▸ Required work
Below are records; how many of their lines contain "click"? Reply with the number and no other words.

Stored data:

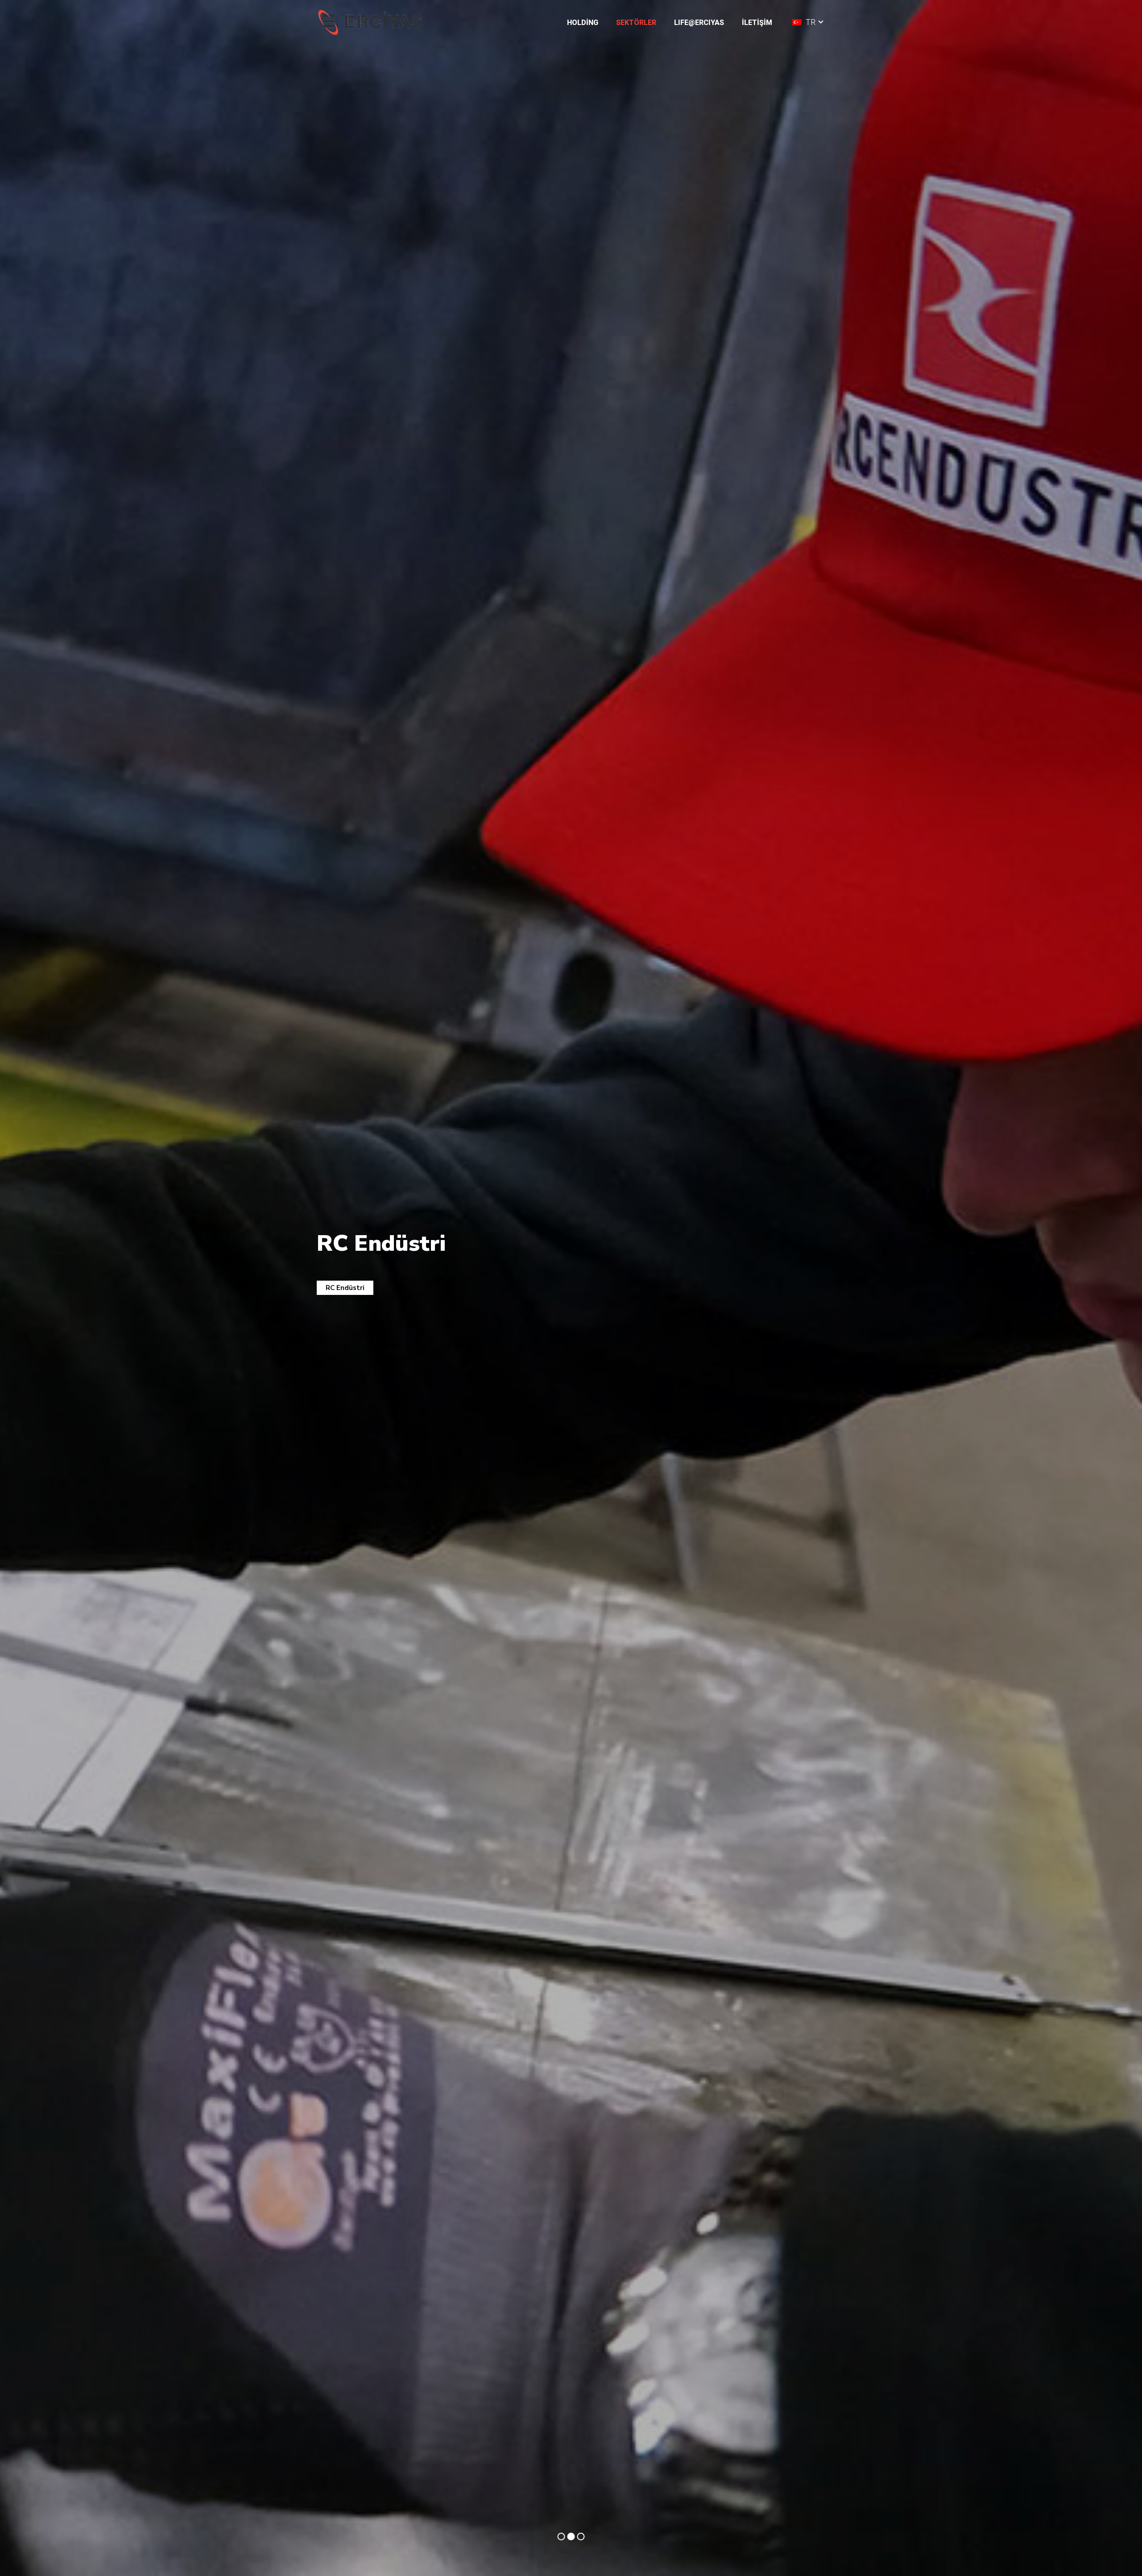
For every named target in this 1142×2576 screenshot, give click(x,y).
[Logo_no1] (371, 22)
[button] (605, 22)
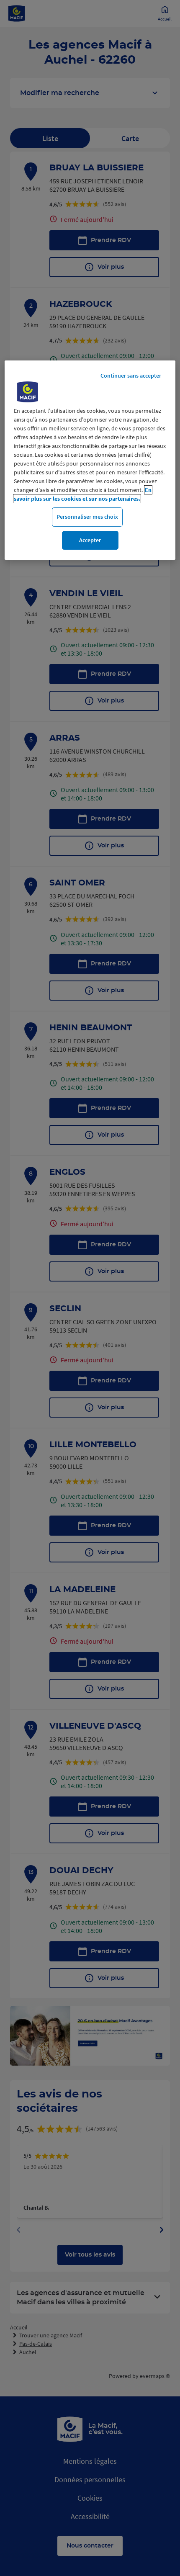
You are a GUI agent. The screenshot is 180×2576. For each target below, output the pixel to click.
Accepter (90, 540)
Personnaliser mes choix (87, 516)
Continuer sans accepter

▸ Worked solution
2